# [EXTRAIT DU TEXTE]
===

Un groupe doute de la transparence de la Commission sur l'état d'urgence
Temps de lecture :
1 minute
Par La Presse Canadienne, 2022
OTTAWA — L'Association canadienne des libertés civiles dit craindre que le gouvernement fédéral cherche à cacher des informations afin qu'elles ne soient pas révélées lors de l'enquête publique sur le recours sans précédent à la Loi sur les mesures d'urgence.
L'avocate Cara Zwibel, qui représente l'association, dit avoir des interrogations à propos des documents qu'Ottawa a soumis en preuve et avoir des inquiétudes par rapport à la transparence démontrée jusqu'ici.
Le gouvernement libéral fédéral a invoqué la Loi sur les mesures d'urgence le 14 février dernier, offrant ainsi des pouvoirs extraordinaires temporaires aux policiers afin d'expulser les manifestants paralysant le centre-ville d'Ottawa et autorisant les banques à geler les comptes des personnes impliquées.

===

(Items enregistrés)
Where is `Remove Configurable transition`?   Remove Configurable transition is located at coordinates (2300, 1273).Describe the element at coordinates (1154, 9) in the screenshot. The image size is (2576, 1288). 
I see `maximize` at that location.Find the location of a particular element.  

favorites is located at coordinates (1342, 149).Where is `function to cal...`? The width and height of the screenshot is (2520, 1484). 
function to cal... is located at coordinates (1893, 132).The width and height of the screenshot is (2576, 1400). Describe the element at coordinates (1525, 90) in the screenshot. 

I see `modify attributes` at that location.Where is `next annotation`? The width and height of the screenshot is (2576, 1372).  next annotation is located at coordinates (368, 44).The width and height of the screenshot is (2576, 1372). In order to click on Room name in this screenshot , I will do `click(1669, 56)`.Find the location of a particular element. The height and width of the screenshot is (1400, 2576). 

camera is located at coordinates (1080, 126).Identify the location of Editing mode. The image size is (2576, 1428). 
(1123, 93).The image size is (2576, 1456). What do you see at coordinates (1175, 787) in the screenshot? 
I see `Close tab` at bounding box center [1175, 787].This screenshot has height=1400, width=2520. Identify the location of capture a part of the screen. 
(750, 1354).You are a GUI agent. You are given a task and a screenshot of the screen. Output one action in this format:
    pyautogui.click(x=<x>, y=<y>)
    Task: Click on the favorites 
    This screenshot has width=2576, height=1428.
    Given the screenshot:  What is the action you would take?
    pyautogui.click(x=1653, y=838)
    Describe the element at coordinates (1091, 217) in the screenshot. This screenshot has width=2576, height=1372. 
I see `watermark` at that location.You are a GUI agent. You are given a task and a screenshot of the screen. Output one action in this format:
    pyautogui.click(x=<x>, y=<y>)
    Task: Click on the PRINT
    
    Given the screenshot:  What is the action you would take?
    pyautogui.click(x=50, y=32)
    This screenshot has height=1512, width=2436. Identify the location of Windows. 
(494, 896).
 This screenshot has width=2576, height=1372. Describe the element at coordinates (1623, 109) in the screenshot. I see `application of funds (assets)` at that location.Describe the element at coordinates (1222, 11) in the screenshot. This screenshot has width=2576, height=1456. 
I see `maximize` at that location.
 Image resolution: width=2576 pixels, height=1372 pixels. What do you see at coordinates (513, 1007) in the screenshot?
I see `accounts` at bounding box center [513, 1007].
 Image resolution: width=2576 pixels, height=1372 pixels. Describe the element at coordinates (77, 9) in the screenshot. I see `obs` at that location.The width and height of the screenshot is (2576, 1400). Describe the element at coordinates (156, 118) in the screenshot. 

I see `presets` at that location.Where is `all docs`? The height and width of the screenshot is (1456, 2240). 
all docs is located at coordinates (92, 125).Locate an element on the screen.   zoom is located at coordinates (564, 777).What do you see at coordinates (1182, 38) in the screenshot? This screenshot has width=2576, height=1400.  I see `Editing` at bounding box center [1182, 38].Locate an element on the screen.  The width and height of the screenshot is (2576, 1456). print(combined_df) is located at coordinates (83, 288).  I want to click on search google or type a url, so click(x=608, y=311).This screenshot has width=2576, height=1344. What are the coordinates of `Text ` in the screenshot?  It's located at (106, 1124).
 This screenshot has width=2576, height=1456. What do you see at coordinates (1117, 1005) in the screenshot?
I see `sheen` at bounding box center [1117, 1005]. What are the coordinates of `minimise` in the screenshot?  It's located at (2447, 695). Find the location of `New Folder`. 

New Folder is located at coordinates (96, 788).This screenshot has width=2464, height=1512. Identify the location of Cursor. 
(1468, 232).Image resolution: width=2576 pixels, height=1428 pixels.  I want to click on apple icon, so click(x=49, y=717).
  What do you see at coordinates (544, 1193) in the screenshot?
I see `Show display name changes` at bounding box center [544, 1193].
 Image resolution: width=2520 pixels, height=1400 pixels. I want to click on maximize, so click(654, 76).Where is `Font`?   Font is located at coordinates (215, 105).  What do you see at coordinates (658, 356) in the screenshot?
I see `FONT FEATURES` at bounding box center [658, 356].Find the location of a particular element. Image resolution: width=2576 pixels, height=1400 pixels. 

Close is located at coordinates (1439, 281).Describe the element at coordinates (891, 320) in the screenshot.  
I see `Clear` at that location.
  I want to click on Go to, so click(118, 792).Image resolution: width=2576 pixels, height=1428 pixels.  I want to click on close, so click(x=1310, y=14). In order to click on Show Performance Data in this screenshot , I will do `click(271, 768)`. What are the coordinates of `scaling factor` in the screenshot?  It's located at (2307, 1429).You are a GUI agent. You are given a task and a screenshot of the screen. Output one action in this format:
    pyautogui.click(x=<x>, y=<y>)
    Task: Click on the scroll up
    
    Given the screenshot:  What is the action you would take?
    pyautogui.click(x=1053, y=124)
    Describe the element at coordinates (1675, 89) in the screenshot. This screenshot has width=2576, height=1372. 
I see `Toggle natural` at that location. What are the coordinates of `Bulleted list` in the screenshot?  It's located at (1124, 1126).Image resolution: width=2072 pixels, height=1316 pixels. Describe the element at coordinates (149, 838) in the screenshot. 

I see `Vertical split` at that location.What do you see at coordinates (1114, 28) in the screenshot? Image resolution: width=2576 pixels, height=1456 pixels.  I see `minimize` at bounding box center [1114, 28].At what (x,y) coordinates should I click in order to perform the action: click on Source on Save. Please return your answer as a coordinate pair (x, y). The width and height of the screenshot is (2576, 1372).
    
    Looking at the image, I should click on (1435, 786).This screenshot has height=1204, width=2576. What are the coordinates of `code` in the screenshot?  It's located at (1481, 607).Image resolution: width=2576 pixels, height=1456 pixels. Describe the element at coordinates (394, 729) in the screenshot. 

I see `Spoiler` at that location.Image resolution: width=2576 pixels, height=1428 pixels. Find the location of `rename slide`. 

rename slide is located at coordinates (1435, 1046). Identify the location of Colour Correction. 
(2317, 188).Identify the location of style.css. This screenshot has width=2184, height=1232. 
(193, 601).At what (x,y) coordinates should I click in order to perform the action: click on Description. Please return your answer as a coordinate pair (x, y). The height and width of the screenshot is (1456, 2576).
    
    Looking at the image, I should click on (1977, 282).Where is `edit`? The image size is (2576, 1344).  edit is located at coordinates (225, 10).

===

# [EXERCICE 1]
Recopiez le passage de l'article sur la transparence de la Commission, de « Le gouvernement libéral » à « des personnes impliquées. ».
# [EXERCICE 2]
D'après l'article sur la transparence de la Commission, à quelle date le gouvernement libéral fédéral a-t-il invoqué la Loi sur les mesures d'urgence ?
# [EXERCICE 3]
Rédigez la suite de l'article sur la transparence de la Commission, à partir de sa dernière phrase.

# [RÉPONSE 1]
Le gouvernement libéral fédéral a invoqué la Loi sur les mesures d'urgence le 14 février dernier, offrant ainsi des pouvoirs extraordinaires temporaires aux policiers afin d'expulser les manifestants paralysant le centre-ville d'Ottawa et autorisant les banques à geler les comptes des personnes impliquées.

# [RÉPONSE 2]
Le 14 février.

# [RÉPONSE 3]
Cette décision était survenue alors que le soi-disant «convoi de la liberté» avait établi un véritable siège au centre-ville d'Ottawa en utilisant des camions lourds. D'autres groupes avaient aussi érigé des blocus à proximité de divers postes frontaliers.
Les manifestants, qui avaient amassé des millions de dollars par l'entremise de plateformes de sociofinancement, réclamaient la fin de l'obligation vaccinale ainsi que, dans certains cas, le départ du gouvernement libéral de Justin Trudeau.
La Loi sur les mesures d'urgence exige la tenue d'une enquête publique pour analyser le processus décisionnel du gouvernement chaque fois qu'elle est invoquée.